What is Problem Details for HTTP APIs?
Initially introduced by RFC 7807, and recently further refined in RFC 9457, “Problem Details for HTTP APIs” is a standard providing a blueprint for expressing error details in a structured, consistent, and machine-readable format. It’s designed to make error response more informative and actionable, not just for human developers, but for the systems that consume APIs at runtime. With the release of RFC 9457, the standard has been enhanced to facilitate the inclusion of even more context and metadata to aid in diagnosing and resolving issues, as well as an IANA registry [3] for hosting of common problem type URIs.
The Problem Details object structure encapsulates error information in a way that can be universally understood across different systems and technologies.
type
: A URI reference that identifies the problem type. It's intended to provide human operators with a place to find more information about the error.

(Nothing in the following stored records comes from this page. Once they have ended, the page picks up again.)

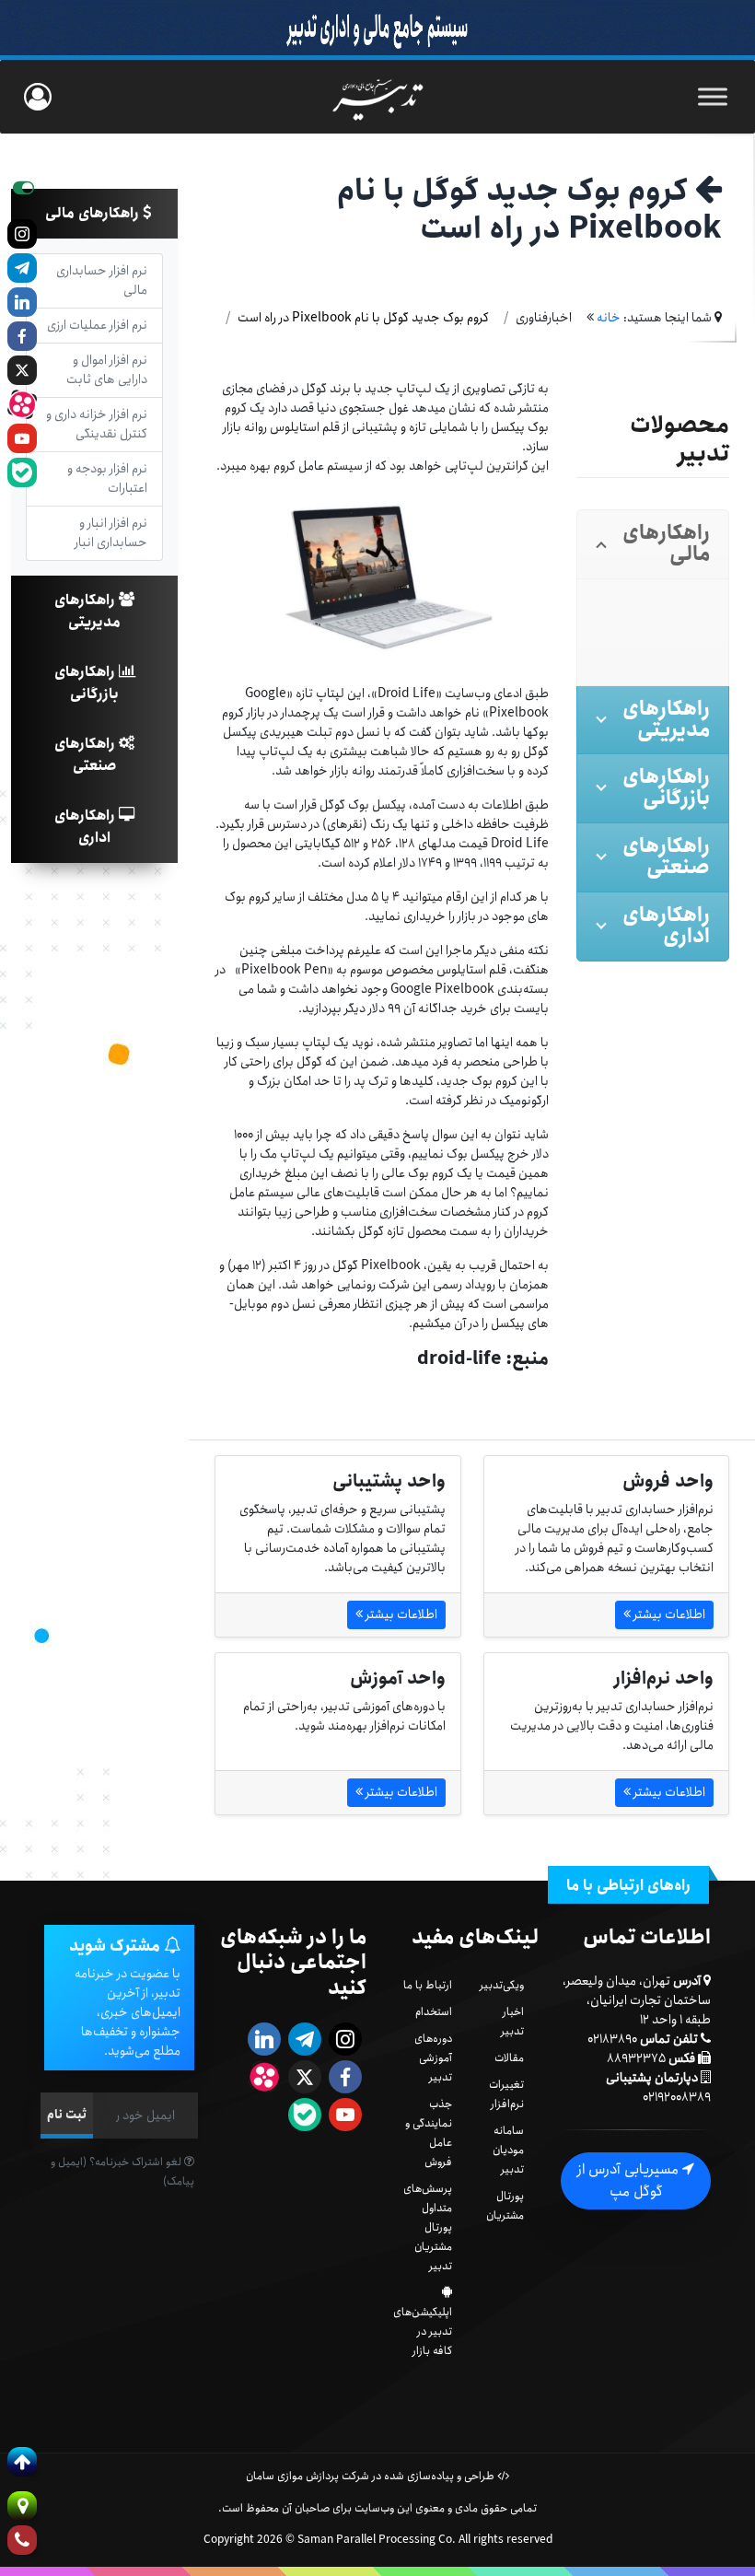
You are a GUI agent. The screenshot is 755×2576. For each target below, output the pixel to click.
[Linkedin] (22, 302)
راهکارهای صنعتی (86, 754)
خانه (609, 318)
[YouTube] (22, 438)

If not present or applicable, it’s assumed to be “about:blank”.
status
: The HTTP status code generated by the origin server for this occurrence of the problem.
title
: A short, human-readable summary of the problem type. It should not change from occurrence to occurrence of the problem, except for purposes of localization.
detail
: A human-readable explanation specific to this occurrence of the problem. Unlike the title, this field's content can vary by occurrence.
instance
: A URI reference that identifies the specific occurrence of the problem. It may or may not yield further information if dereferenced.

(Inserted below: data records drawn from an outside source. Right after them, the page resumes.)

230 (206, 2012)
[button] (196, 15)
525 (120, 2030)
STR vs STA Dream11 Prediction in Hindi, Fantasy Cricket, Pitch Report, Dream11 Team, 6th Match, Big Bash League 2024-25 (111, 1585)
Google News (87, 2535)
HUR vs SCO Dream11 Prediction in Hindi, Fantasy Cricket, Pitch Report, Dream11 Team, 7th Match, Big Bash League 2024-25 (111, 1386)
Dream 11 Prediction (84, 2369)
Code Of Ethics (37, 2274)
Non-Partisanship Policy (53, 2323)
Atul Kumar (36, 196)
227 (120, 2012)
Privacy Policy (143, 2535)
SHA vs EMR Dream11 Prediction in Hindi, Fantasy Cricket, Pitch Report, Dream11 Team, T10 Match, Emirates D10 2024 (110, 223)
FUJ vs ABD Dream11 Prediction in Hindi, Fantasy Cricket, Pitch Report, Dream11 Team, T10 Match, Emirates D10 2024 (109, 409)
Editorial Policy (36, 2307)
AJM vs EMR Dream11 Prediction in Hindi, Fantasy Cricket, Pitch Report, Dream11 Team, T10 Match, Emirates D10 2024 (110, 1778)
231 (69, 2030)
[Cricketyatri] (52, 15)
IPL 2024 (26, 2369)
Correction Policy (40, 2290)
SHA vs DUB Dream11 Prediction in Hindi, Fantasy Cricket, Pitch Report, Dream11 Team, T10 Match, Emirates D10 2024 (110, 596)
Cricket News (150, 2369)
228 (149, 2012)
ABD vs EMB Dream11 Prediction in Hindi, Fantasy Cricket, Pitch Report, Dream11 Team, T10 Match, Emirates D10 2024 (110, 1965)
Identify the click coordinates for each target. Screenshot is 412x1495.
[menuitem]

- Extensions: Any field may be added to give additional information or context to consuming clients. Using extensions would be recommended over asking a client to parse the `detail` property. It’s also recommended to employ a must ignore pattern here with respect to how clients should consume the information, thus they should be expected to ignore any additional field not explicitly supported.
Here's an example Problem Details response [4] which contains two extensions properties (code and an errors array).
{
"type":"https://problems-registry.smartbear.com/missing-body-property",
"status":400,
"title":"Missing body property",
"detail":"The request is missing an expected body property.",
"code":"400-09",
"instance":"/logs/regisrations/d24b2953-ce05-488e-bf31-67de50d3d085",
"errors":[
{
"detail":"The body property {name} is required",
"pointer":"/name"
}
]
}
Check out part II: Problem Details (RFC 9457): Getting Hands-On with API Error Handling
Conclusion
Problem Details serves as an important mechanism for effective API error communication. By addressing the common anti-patterns that have long plagued HTTP APIs, the standard paves the way for more reliable, secure, and user-friendly API ecosystem. As we move forward, the importance of adopting such standardized practices will only continue to grow, especially in our increasingly interconnected world.